> Text provided
▽
By Matt Lichtenstadter

The Florida Panthers have quite a lurid history of mismanagement, horrible decisions, in-fighting and tomfoolery that it’s almost impossible to decide on one thing I’d like to permanently change. Knowing this franchise, even if something went right for them, they’d still inevitably screw it up. It’s all they know how to do.

Before I tell all of you great people what I’d definitively change about this dumpster fire of an organization, here are some of the “greatest hits” of moments in Panthers history that would be awesome if they never happened and left a stain on our collective souls.

What if Wayne Huizenga and Micky Arison didn’t feud over arenas?
△
> Records from a pointing dataset
▽
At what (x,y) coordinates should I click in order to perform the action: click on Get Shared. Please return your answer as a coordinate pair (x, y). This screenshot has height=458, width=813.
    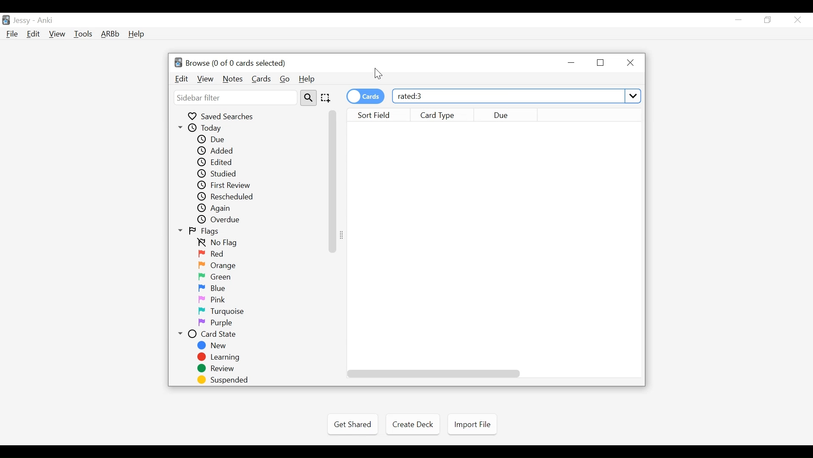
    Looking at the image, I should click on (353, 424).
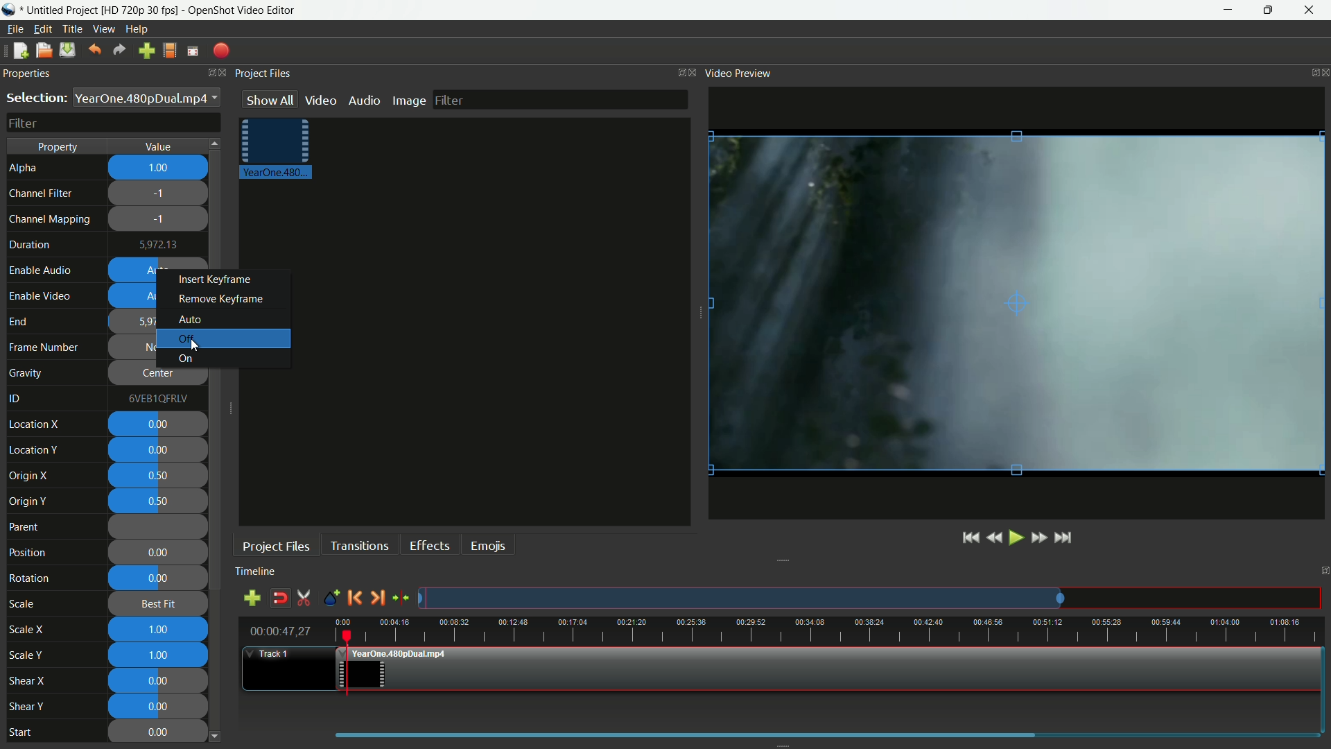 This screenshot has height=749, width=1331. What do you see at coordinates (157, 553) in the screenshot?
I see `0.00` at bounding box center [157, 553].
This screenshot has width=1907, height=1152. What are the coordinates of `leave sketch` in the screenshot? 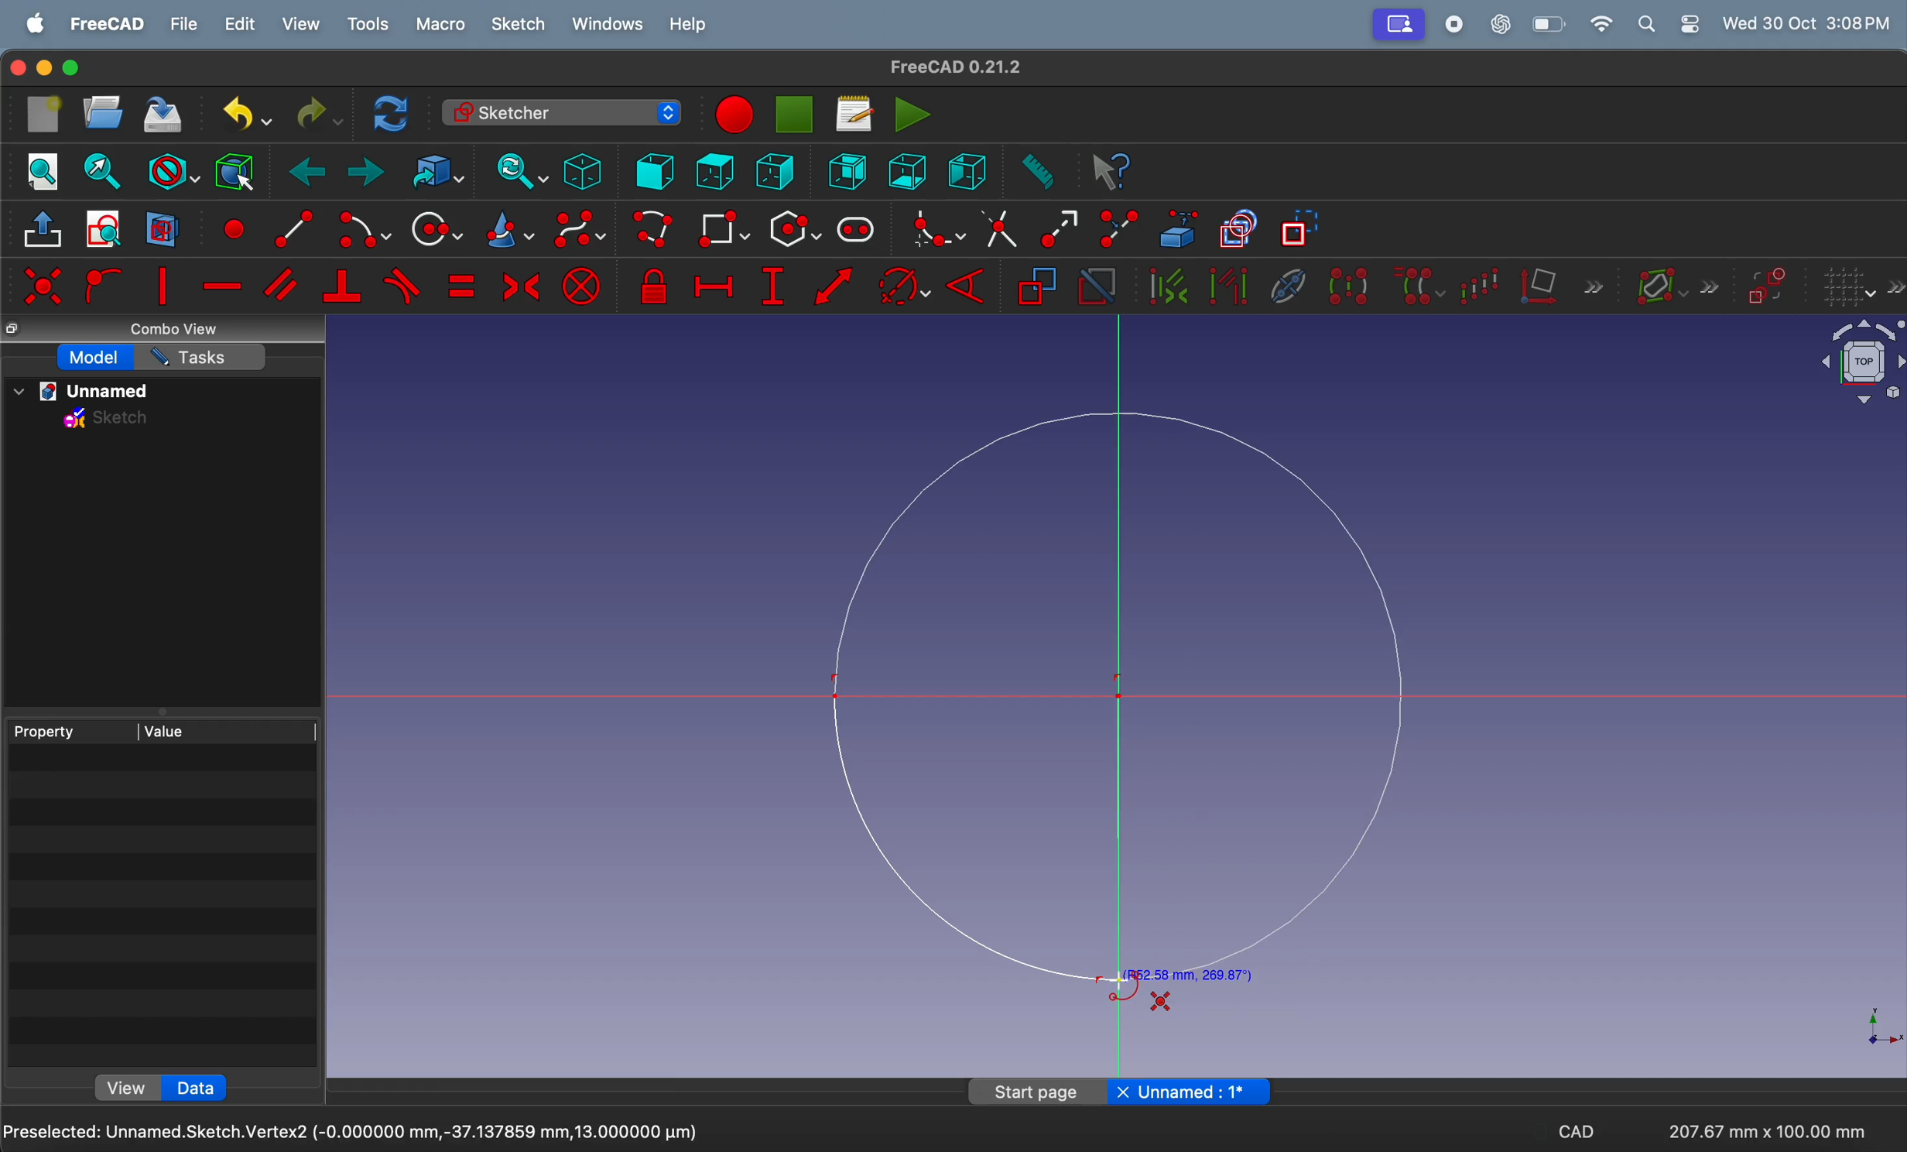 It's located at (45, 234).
△
▽
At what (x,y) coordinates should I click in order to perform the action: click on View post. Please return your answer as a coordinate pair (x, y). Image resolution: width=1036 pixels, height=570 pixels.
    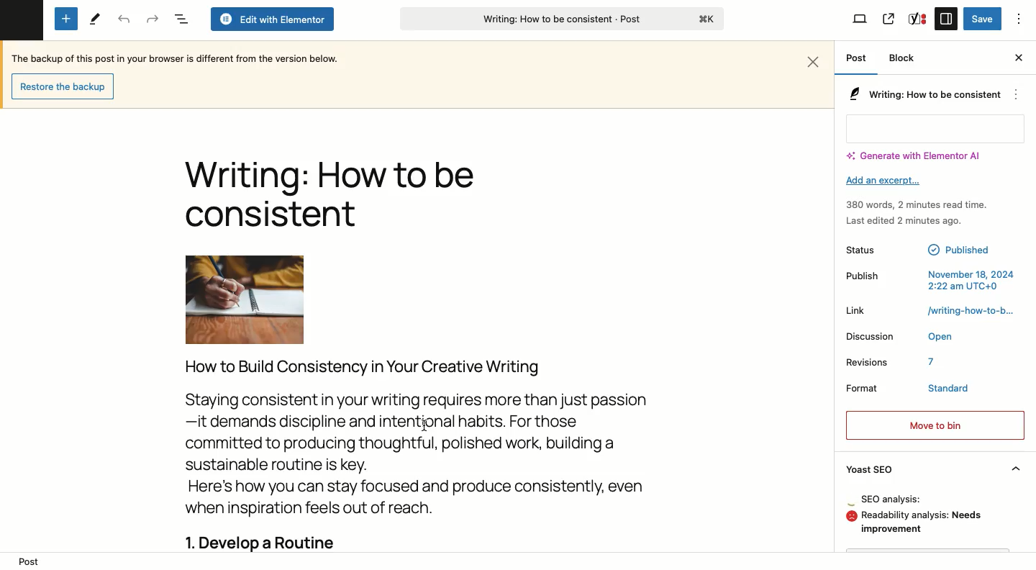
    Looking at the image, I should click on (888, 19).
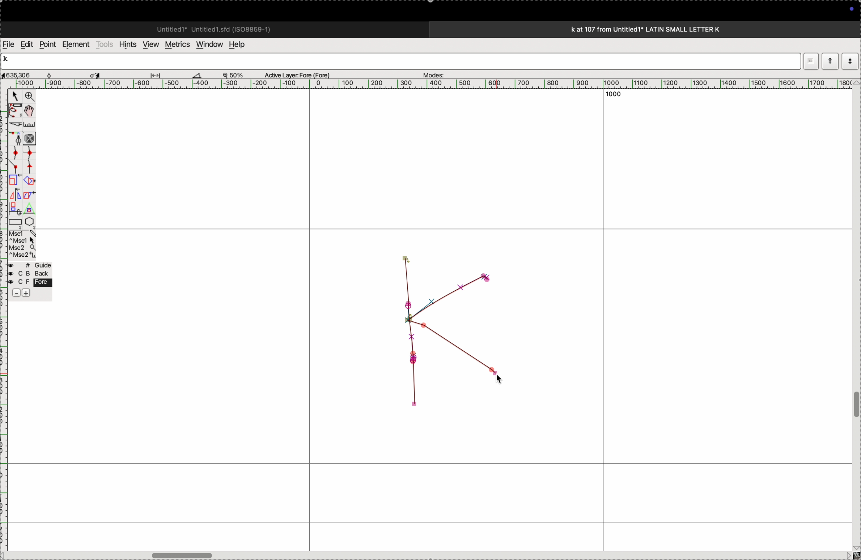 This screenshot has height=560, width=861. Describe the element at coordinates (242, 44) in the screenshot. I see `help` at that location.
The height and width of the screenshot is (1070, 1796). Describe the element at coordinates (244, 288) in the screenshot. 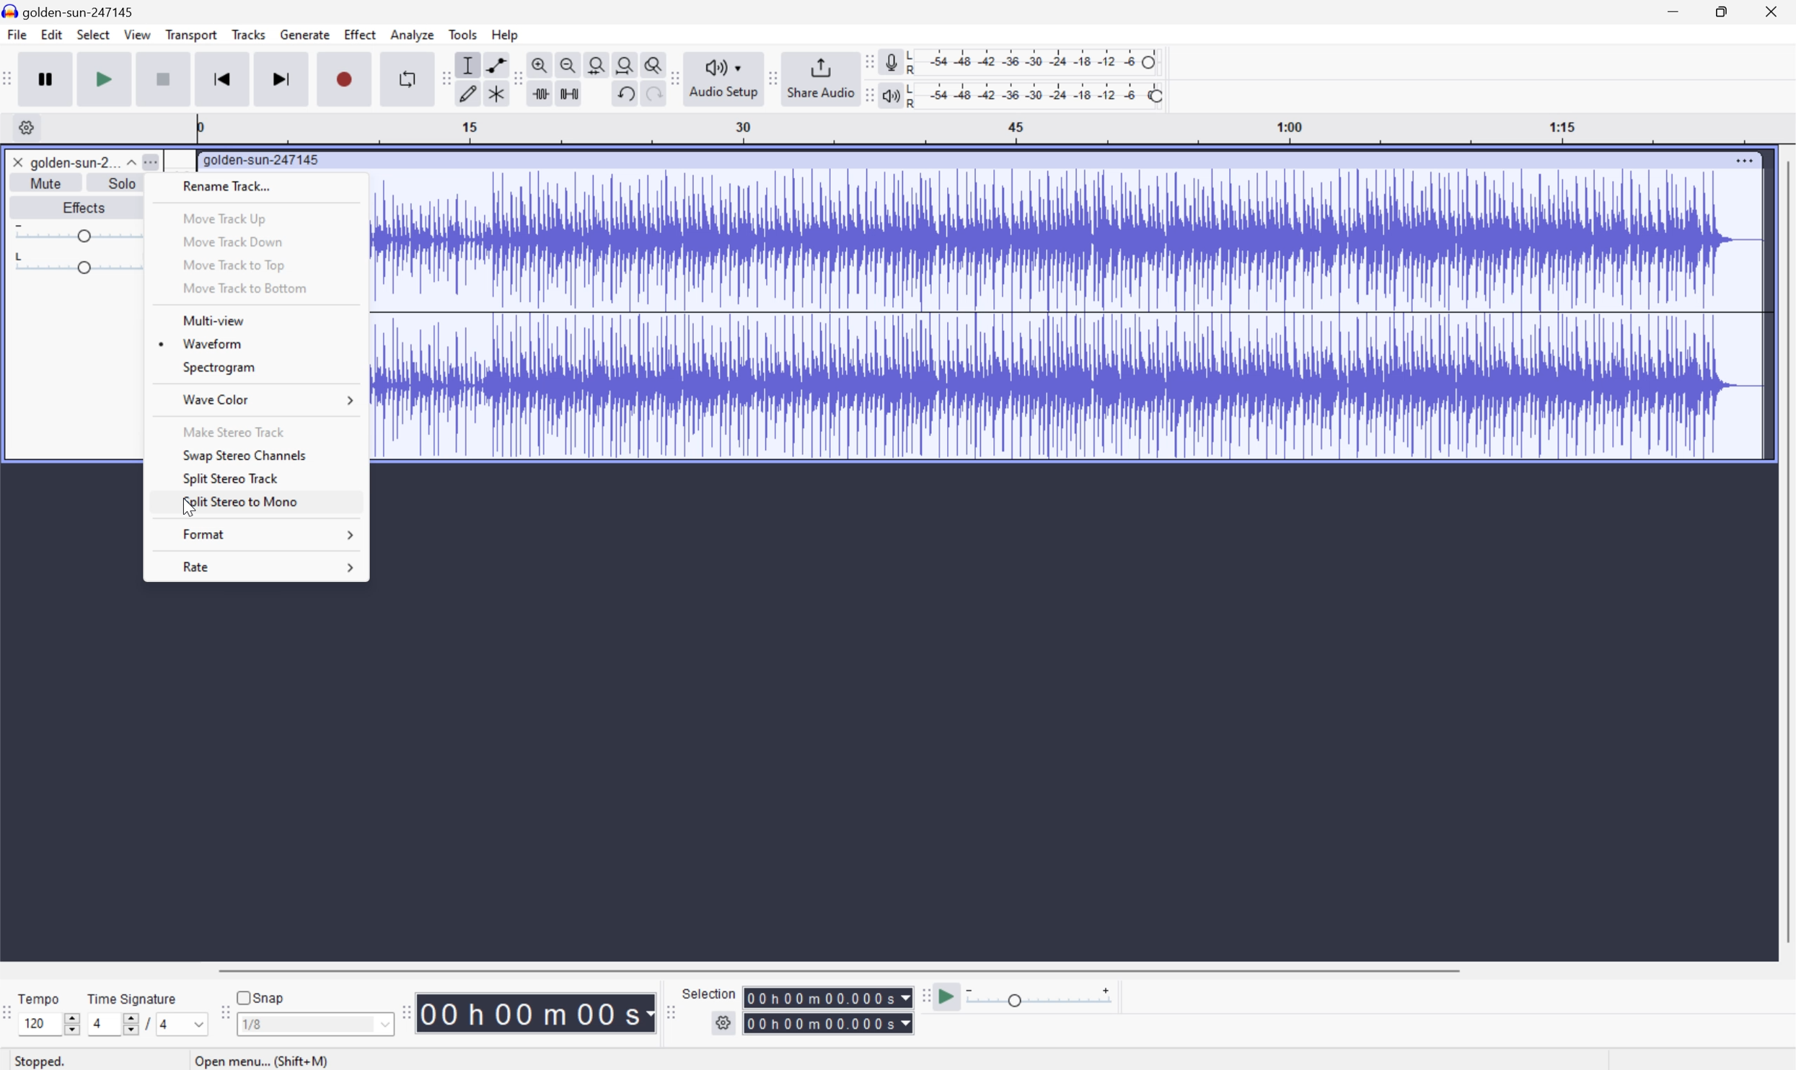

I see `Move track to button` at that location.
△
> Goal of the exercise
Answer these questions from the Florida Panthers text:
(a) Whose byline appears on the text?
(b) Which two people does the text ask about feuding over arenas?
(c) What phrase does the writer use to describe the organization before listing its "greatest hits"?

> The completed task
(a) Matt Lichtenstadter
(b) Wayne Huizenga and Micky Arison
(c) "this dumpster fire of an organization"